Three children from Howrah, Hooghly and Burdwan have been diagnosed with acute encephalitis syndrome (AES) in West Bengal. These are the first cases of AES in the state this year. This has rung alarm bells in the state health department at a time when the disease has claimed more than 150 lives in Bihar.
The last time West Bengal saw an AES outbreak was in 2014 when 212 children died in the northern part of the state.
The three children, diagnosed with AES, were admitted to Kolkata’s Institute of Child Health (ICH), three weeks ago. They are aged below 15, according to doctors.
One of the children, who hails from Howrah, has been put on ventilator, while the one hailing from Hooghly was discharged on Monday. Doctors at ICH clarified that these cases don’t indicate an outbreak.
“The boy from Hooghly was discharged today (Monday). The other boy is also recovering. The boy from Howrah is a bit serious. He is not responding to treatment,” said Dr Prabhas Prasun Giri, the paediatrician ICU-in-charge at ICH.

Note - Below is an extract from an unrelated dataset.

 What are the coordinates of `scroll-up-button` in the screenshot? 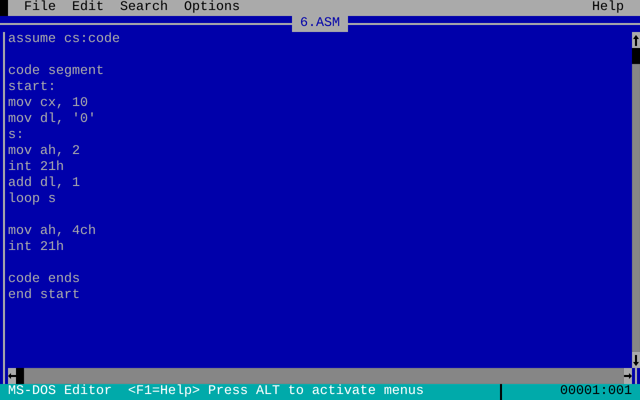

“Japanese encephalitis is very common. It can be prevented through vaccines. Mosquitoes too carry the virus. The virus may also travel through water. One way to prevent encephalitis is to drink clean water,” Dr Giri said.
“We are yet to identify the cause of the disease in these three patients. In most cases, we don’t get to know the reason. Even in western countries, 50-60 per cent cases go undetected. Fever, unconsciousness, convulsions, nerve paralysis and drowsiness are some of the symptoms of encephalitis. The nervous system gets affected. In some cases, the disease might result in some cognitive defect also,” said Dr Apurba Ghose, director of ICH. Dr Ghosh rubbished that consumption of raw lychees leads to AES.
The doctors warned that the summer-monsoon season can see more cases of encephalitis.
A senior health official said , “Hospitals have been alerted. There is nothing to panic.”
Encephalitis is characterised by high or no fever, vomiting and convulsions and can be life threatening if not detected early.
People, including children and the elderly, with a low immune system are prone to contract AES.